# [Exercise instructions]
Without the pictures, write out every entry that follows exactly.

Saved entries:
>>>>

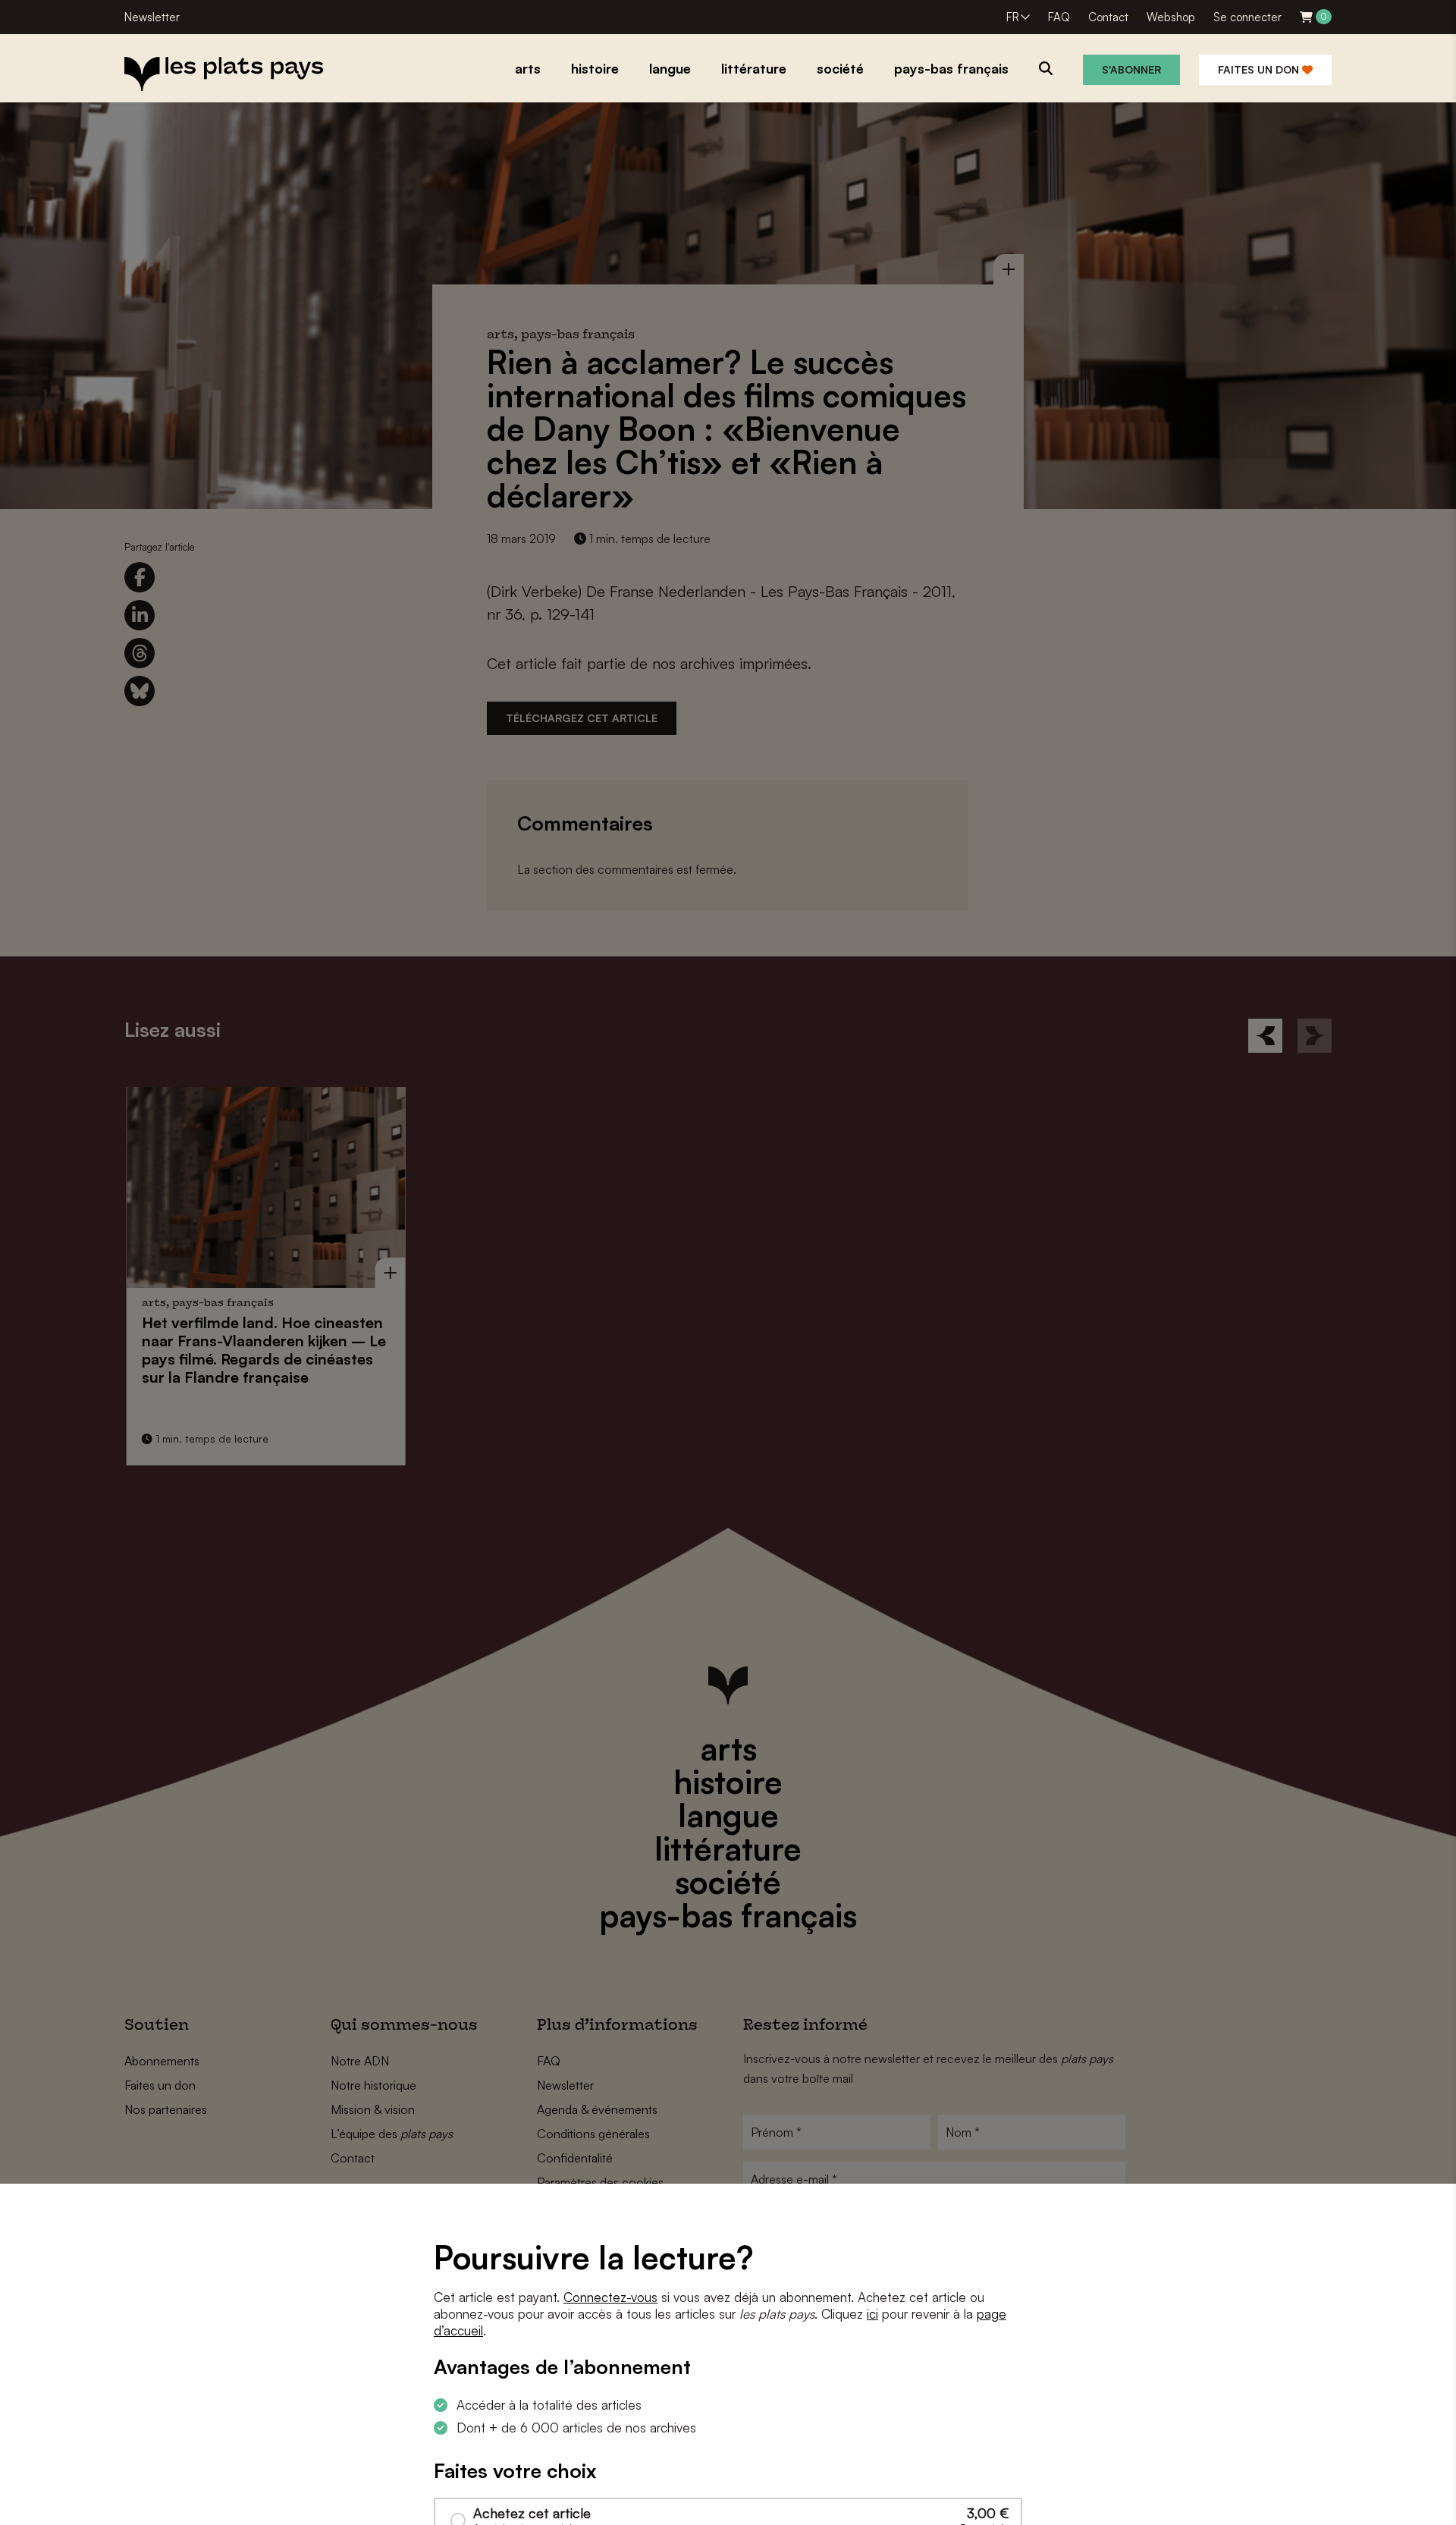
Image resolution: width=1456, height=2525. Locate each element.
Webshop (1171, 17)
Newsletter (152, 17)
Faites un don (1260, 69)
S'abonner (1131, 69)
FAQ (1059, 17)
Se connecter (1247, 17)
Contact (1108, 17)
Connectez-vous (610, 2297)
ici (872, 2314)
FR (1012, 17)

<<<<

# [Result of this task]
Image resolution: width=1456, height=2525. Locate each element.
Webshop (1171, 17)
Newsletter (152, 17)
Faites un don (1260, 69)
S'abonner (1131, 69)
FAQ (1059, 17)
Se connecter (1247, 17)
Contact (1108, 17)
Connectez-vous (610, 2297)
ici (872, 2314)
FR (1012, 17)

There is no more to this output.